Армянка поправила бандаж на своем плече – ее рука была забинтована.
– А что с рукой?
– А, это я упала. Мы делали крупный заказ на чурчхелу, я несколько дней не спала. Стояла в цеху и уснула, – упала, и прямо на руку. Мы в розницу не продаем. У нас есть приятели – у них теперь дом, и квартира, машина хорошая, и не одна. Они начинали с того, что просто приехали поработать сюда, на сезон, узнали все, года за два – и начали открывать свои точки продаж. Мы им отдаем на продажу.
– Так вы убежали? Вы беженцы? Где вы живете?
– Мы долго прожили в Москве. Ни связей, ни документов. Устроилась там на цветы. Там много грузинок – они все там держат. Мы спали в подвалах, потом заработали денег, купили участок тут, в Адлере, поставили три бытовки, соединили их вместе, печку еще, – и обшили. Мы уже не хотели себе новый дом. Отец мой – он сад вот с такого растил, – она показала здоровой рукой пять сантиметров над столиком в нашем купе. – Абхазцы без нас, без армян, и поддержки России ничего бы такого не сделали. Армяне пошли воевать за свое. И русские. Все. Абхазцы сидели в своих деревнях и ждали развязки. Когда мой отец приехал туда после этой войны, наш дом был разграблен. Там было разрушено все – и стены, и сад. Грузины в начале конфликта все золото вывезли, потом все забрали абхазцы, всю мебель – все то, что осталось. Мой папа не выдержал – умер. Инфаркт.
– Печально…
– Мне незачем жить…
Шел поезд.
– А где мы? – очнулась армянка, осматриваясь по сторонам.
– Не знаю…
Исчезли просторы, – в окне замелькал темный лес. Армянка затихла. Усталость пошла по вагонам. Готовились люди ко сну.
– Сначала цветы продавала. Потом мы с мужем у бабушек лютики закупали. Садились в машину – и объезжали своих поставщиков: каждая бабулька по пятьдесят-сто штук васильков, или чего там по сезону, собирала, мы забивали полную машину – и продавали в Москве. Потом и наш сад, посаженный в Адлере, стал приносить доход. Мы были опять при деньгах.

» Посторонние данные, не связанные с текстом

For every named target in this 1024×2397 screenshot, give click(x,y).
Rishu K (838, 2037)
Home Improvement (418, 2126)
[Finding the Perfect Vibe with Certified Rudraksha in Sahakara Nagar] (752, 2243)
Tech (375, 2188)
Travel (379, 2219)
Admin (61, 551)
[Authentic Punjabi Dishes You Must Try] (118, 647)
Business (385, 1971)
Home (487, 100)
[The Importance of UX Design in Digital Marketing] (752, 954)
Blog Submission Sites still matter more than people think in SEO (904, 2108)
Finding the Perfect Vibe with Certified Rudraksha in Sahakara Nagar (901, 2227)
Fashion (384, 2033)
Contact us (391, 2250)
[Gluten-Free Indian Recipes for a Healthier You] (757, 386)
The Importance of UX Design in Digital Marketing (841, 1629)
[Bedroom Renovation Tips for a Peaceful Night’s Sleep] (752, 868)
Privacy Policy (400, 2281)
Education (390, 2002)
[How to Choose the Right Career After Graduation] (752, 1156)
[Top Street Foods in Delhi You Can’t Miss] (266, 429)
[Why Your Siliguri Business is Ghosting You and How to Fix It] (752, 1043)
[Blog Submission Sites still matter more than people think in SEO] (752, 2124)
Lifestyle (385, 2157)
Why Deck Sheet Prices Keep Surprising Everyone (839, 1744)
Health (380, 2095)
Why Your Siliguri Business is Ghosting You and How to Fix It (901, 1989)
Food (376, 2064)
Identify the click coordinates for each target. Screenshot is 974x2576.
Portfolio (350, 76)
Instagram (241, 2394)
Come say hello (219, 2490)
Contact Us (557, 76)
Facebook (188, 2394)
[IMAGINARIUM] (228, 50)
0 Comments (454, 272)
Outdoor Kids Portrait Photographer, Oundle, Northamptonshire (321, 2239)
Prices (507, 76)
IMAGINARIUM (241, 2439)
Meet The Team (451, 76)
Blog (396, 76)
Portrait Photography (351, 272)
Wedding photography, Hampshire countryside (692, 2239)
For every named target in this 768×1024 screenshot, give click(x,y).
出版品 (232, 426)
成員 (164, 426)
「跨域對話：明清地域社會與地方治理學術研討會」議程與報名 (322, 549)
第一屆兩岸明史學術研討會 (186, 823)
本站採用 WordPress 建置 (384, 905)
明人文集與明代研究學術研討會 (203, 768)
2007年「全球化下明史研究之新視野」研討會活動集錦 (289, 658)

Худая армянка потрогала свою поврежденную руку и сделала горькую мину.
– Болит?... Или ноет?
– Да.… К дочери еду. Она у меня в Армавире, в больнице. Там муж с ней, а я – по делам – и мотаюсь, туда и сюда. – Армянка закусила свою нижнюю губу и выждала несколько длинных секунд. – Старшую мою сбил какой-то урод на машине. Насмерть. Наркоман какой-то. Ему дали один год и восемь месяцев. Старшая всю жизнь прожила в Москве. Там у нее подруги, друзья. Она не хотела возвращаться в Адлер, как чувствовала. Она говорила: «Я так не хочу… Я умру там».
– Сейчас жизнь такая, – некогда доверять своим чувствам…
– Я жить не хочу…
Когда стук колес снова стал слышен, армянка попросила накрыть ее одеялом:
– Не могли бы вы… Мне не удобно… раскладывать… Мне бы поспать…
– Конечно.
Опять появилось купе.
Шел поезд.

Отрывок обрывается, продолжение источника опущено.